§ Work request
Search the records for the string "Follow". Copy each line where it occurs.

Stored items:
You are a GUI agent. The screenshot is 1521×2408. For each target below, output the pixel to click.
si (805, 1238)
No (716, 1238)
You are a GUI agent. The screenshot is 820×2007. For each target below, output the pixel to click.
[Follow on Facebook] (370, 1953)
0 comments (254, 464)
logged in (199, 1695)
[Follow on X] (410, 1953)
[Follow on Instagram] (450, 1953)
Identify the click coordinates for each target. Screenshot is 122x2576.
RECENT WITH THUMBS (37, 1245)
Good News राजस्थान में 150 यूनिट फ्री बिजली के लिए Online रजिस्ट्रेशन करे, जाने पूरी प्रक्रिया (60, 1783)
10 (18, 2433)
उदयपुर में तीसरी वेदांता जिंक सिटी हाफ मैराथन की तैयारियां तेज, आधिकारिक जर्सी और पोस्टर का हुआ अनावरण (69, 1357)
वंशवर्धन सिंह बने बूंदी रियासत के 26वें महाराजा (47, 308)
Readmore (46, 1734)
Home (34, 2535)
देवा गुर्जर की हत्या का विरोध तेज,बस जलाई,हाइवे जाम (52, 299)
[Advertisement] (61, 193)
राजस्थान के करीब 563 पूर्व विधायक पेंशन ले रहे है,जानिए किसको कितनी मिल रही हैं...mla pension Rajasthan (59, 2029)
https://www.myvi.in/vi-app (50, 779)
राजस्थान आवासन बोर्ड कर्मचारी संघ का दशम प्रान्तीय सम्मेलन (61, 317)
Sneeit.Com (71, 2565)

§ Expected answer
[Follow on Facebook] (370, 1953)
[Follow on X] (410, 1953)
[Follow on Instagram] (450, 1953)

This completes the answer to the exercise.